Researchers have long noted that banks have made gains in the individual annuity business.

Past calculations have indicated that banks' share of individual annuity premiums rose steadily from 14.9% in 1990 to 19.9% in 1992, and then dropped slightly to 19.3% last year.

But these calculations have not used the more accurate insurance industry statistics that became available in 1990.

When these data are used, it becomes clear that banks are much bigger players in the individual annuity business than was thought.

For example, in 1993, the most recent year for which final figures are available, banks accounted for almost one-third of the nation's individual annuity premiums.

The reason for the underreporting is not that researchers have miscalculated how much in premiums banks are collecting. On the contrary, a number of researchers have done an excellent job of tracking individual annuity sales by banks.

Instead, researchers have misstepped when calculating the market share represented by bank sales volumes.

The mistake researchers made was to use figures listed under the "individual annuity considerations" column of "premium receipts of U.S. life insurance companies" in the American Council of Life Insurance's annual Life Insurance Fact Book Update.

The problem with this figure is that it is bloated, and thus makes banks' market share look smaller than it is.

This number includes premiums received in foreign markets and reinsurance assumed, net of any reinsurance ceded. It does not represent directly written annuity premiums generated solely by new sales in the United States.

The more accurate method for determining the individual annuity market share of banks is to use data from the "annuity premium receipts of U.S. life insurance companies by state."

First made available in the American Council's 1991 fact book, annuity premium receipts by state are direct premiums, exclusive of annuity premiums written overseas and premiums ceded or assumed via reinsurance.

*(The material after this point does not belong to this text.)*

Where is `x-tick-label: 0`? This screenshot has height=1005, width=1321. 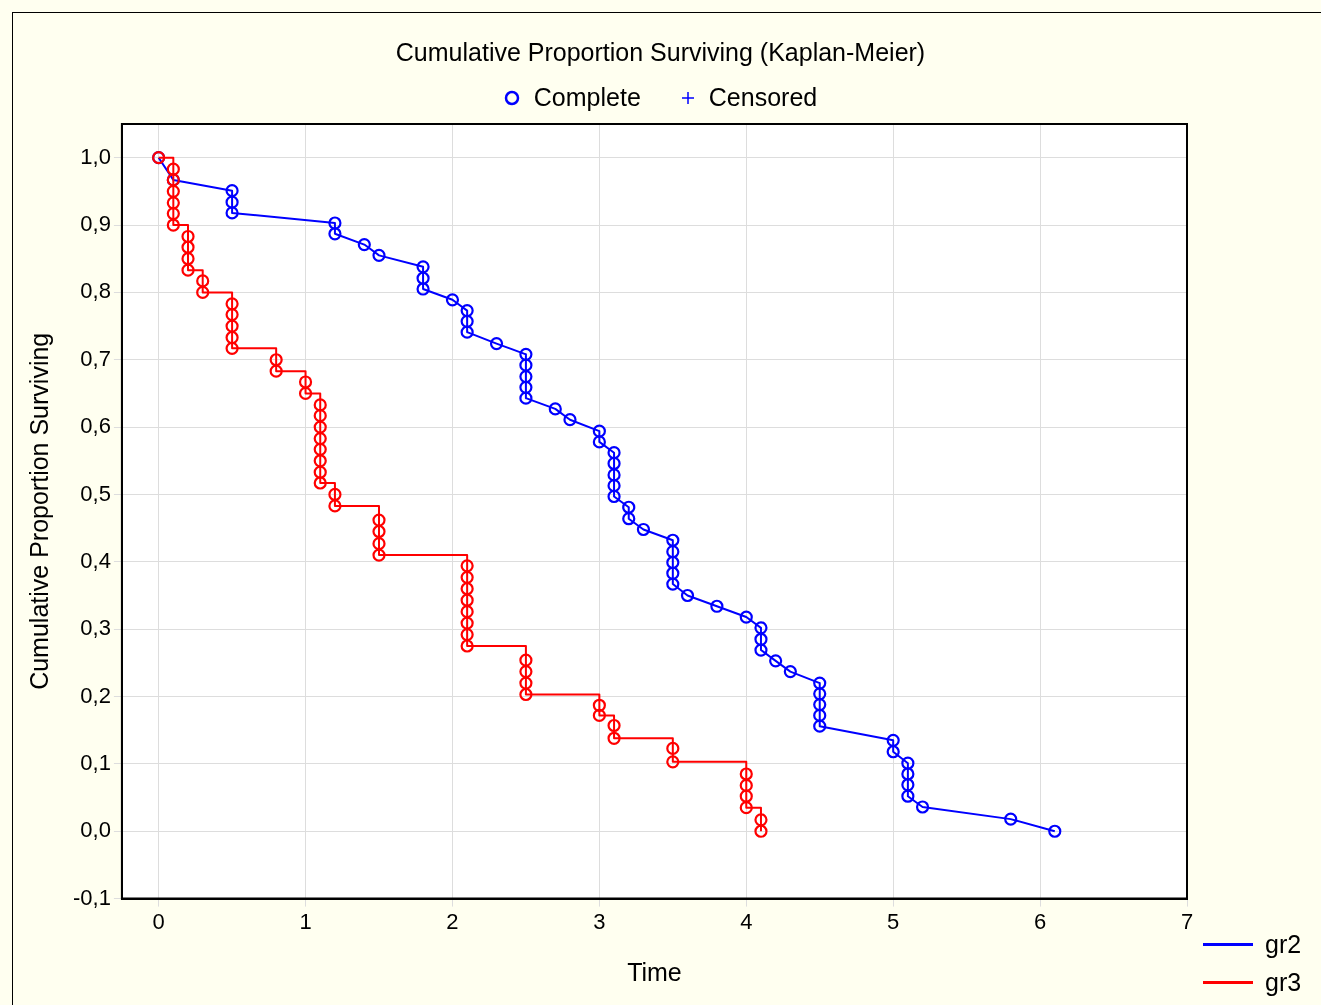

One problem with this number is that it lumps together group annuity premiums with individual annuities on Schedule T of life insurers' annual statements.

But most group annuity premiums are classified by the American Council as "deposit administration funds."

So the U.S. total of "annuity premium receipts by state" is the figure that most closely approaches new individual annuity premiums paid each year to life insurance companies in the United States.

When the better data are used, bank market share of total individual annuity sales turns out to be considerably larger than previously thought.

Instead of collecting one-sixth of individual annuity premiums in 1991, banks received more than one-fifth.

And instead of having one-fifth of the market in 1992, banks accounted for more than one-fourth. In 1993, banks produced 32.2%, or nearly one- third of all individual annuity premiums generated in the United States.

This more accurate analysis provides new insights:

* The increase in worldwide individual annuity considerations indicates that U.S. life insurance companies are succeeding in foreign markets.

* While sales by banks have steadily increased, total domestic sales of annuities have been stagnant during this decade and actually declined in 1993. The decline is attributable to lower sales of fixed annuities as interest rates tumbled from 1990 through 1993.

* Growing sales of variable annuities have compensated for declining fixed annuity sales. According to the American Council, variable annuity premium volume almost quintupled from 1990 to 1993.

* Banks have collected almost 27% of individual annuity premiums since 1991.

* Finally, the data show that when monopolistic distribution is ended, consumers exercise their freedoms and buy more insurance products from banks.